Dem Trend moderner Programmiersprachen folgend, folgt Swift einem Multiparadigmenansatz. Nebst Objektorientierung integriert die Sprache funktionale Elemente wie Closures und "for-Comprehensions", generische Elemente, beispielsweise parametrisierte Typen, und hybride Kombinationen davon, etwa den generischen und funktionalen Maybe-Monaden. Zudem enthält Swift Standardbibliotheken, die unter anderem Collection-Typen enthalten. Darunter übliche Verdächtige wie Dictionaries, Felder und Tupel.

Zur Veranschaulichung des Look & Feel von Swift nachfolgend ein Beispiel aus der Dokumentation. Die Verwandtschaft mit anderen Sprachen ist unübersehbar. Entwicklern mit Java-, C#- oder Scala-Erfahrung müsste sich deshalb der Code einigermaßen erschließen.

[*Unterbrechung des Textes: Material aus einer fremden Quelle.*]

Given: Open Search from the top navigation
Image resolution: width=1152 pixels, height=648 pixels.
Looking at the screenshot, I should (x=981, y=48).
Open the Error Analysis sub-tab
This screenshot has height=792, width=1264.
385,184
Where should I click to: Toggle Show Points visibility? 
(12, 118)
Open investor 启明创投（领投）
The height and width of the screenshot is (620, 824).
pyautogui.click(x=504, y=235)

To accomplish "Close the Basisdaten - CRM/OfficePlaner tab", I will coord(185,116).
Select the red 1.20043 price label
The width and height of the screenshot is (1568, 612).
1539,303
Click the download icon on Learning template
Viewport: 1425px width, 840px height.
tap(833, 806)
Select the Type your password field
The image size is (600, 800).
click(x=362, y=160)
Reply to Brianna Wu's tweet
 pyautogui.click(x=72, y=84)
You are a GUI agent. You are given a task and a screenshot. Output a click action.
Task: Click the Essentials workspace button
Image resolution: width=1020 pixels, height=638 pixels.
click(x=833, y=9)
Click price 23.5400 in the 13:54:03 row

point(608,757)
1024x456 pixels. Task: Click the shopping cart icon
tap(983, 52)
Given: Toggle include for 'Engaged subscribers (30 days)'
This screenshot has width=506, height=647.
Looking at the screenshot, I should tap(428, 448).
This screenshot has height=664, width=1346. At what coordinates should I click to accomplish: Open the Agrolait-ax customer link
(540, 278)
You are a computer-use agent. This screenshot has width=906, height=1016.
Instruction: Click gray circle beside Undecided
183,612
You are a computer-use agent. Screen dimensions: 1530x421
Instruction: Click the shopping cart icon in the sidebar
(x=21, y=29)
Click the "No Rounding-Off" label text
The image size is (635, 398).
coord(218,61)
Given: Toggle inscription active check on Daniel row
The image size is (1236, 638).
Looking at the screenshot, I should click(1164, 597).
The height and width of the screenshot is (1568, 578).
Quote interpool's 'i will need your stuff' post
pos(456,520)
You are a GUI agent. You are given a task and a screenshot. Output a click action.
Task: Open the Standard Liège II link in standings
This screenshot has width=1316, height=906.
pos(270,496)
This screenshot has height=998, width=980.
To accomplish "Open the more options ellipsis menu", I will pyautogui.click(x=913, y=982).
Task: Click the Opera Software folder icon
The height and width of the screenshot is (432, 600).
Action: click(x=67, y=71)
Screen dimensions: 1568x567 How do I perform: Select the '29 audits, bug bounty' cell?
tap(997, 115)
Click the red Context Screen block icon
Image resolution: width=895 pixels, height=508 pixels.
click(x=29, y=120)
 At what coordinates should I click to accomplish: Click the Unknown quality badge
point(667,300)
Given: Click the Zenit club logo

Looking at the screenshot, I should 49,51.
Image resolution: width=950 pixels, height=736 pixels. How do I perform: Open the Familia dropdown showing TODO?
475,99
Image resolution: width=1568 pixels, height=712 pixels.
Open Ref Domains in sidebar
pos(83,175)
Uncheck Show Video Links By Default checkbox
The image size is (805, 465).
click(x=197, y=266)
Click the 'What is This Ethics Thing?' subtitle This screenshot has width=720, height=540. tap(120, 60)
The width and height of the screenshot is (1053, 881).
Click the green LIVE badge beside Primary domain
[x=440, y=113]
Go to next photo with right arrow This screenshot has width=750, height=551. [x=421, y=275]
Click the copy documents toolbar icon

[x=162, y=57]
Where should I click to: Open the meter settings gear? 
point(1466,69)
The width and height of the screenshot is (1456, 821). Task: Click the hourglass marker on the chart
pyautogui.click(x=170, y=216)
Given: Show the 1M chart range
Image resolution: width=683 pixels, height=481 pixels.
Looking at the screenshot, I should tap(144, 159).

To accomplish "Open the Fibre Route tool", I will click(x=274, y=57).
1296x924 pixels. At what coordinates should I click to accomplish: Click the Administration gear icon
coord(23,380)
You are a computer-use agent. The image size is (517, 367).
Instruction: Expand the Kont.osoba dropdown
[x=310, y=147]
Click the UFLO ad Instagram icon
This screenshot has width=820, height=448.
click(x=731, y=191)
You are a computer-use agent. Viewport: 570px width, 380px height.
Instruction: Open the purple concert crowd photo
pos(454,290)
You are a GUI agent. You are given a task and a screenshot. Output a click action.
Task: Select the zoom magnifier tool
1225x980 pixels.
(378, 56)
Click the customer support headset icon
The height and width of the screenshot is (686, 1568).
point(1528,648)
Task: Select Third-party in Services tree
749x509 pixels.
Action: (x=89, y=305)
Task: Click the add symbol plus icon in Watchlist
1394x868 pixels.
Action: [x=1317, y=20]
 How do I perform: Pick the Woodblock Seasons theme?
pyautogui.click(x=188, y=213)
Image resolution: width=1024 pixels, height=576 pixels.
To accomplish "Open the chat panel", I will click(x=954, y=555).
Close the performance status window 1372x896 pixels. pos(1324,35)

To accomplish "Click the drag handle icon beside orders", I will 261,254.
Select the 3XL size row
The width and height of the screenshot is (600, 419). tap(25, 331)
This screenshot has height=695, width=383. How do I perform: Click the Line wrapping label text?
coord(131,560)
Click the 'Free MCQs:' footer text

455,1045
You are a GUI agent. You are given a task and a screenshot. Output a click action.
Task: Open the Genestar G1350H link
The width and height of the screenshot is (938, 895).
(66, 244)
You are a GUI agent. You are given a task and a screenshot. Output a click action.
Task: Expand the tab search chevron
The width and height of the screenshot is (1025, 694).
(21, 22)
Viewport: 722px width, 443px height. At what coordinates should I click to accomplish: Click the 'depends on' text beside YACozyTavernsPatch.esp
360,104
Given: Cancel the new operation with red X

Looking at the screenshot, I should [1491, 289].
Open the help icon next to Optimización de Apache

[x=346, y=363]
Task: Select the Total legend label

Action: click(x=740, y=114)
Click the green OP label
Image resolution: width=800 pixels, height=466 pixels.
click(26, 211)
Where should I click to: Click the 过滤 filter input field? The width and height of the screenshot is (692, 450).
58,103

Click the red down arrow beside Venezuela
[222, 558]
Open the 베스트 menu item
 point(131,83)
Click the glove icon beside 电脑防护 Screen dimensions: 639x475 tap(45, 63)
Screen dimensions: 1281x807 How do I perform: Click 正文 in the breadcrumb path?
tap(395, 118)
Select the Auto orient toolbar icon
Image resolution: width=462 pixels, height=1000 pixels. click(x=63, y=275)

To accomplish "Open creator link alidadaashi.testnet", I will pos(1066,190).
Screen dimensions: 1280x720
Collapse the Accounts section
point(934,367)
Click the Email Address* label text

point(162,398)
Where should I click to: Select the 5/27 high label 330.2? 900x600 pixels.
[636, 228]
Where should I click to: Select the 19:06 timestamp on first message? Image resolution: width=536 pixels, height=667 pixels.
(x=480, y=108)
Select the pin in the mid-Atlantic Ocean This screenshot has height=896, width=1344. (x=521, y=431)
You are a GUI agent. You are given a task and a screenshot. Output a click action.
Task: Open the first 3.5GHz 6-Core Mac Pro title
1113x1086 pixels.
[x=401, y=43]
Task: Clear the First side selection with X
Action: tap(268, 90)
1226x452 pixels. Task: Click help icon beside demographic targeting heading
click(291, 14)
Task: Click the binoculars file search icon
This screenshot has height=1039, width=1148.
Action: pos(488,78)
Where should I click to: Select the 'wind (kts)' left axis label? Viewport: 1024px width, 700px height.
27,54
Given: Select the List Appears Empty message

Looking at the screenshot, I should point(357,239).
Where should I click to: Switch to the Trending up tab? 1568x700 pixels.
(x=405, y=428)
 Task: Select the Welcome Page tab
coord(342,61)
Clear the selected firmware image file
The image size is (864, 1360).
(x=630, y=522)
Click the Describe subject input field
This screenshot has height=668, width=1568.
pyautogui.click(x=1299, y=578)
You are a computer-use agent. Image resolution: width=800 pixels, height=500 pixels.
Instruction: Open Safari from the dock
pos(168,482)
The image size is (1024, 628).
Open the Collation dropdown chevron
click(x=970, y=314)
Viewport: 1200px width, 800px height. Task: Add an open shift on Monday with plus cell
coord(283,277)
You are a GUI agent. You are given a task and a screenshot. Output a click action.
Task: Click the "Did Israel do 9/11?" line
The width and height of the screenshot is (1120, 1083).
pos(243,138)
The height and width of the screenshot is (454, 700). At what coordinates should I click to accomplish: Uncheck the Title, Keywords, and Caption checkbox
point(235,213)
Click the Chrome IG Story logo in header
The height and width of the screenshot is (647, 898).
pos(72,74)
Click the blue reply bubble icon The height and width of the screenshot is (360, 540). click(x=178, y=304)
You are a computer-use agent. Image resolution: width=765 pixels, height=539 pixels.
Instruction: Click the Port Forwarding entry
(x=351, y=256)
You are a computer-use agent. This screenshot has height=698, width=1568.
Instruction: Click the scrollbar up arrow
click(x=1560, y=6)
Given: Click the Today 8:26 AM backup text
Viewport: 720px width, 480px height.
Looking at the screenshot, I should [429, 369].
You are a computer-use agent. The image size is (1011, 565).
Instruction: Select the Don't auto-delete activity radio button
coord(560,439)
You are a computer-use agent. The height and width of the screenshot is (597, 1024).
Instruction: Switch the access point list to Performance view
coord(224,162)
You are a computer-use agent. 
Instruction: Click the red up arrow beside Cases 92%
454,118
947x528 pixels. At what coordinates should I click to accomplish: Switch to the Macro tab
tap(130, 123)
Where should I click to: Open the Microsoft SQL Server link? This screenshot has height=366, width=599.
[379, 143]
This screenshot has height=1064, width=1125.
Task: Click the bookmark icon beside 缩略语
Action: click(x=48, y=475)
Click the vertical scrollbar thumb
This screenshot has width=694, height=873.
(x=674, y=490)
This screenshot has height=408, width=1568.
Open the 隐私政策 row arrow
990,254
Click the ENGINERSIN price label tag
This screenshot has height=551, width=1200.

class SimpleClass: ExampleProtocol {
var simpleDescription: String = "A very simple class."
var anotherProperty: Int = 69105
func adjust() {
simpleDescription += " Now 100% adjusted."
}
}

var a = SimpleClass()

a.adjust()

let aDescription = a.simpleDescription

struct SimpleStructure: ExampleProtocol {
var simpleDescription: String = "A simple structure"
mutating func adjust() {
simpleDescription += " (adjusted)"
}
}

var b = SimpleStructure()

b.adjust()

let bDescription = b.simpleDescription

Zunächst fällt ein kleines, aber effektives Detail auf. Das Wegoptimieren von Strichpunkten als Trennzeichen entlockt dem Compiler-Bauer nur ein müdes Lächeln, erleichtert aber das Leben der Entwickler. Wer möchte, kann trotzdem Strichpunkte benutzen. Aneinandergereihte Anweisungen in derselben Zeile müssen Entwickler mit einem Komma trennen. Dem "lazy programmer" bietet die Sprache aber noch viele weitere "Abkürzungen".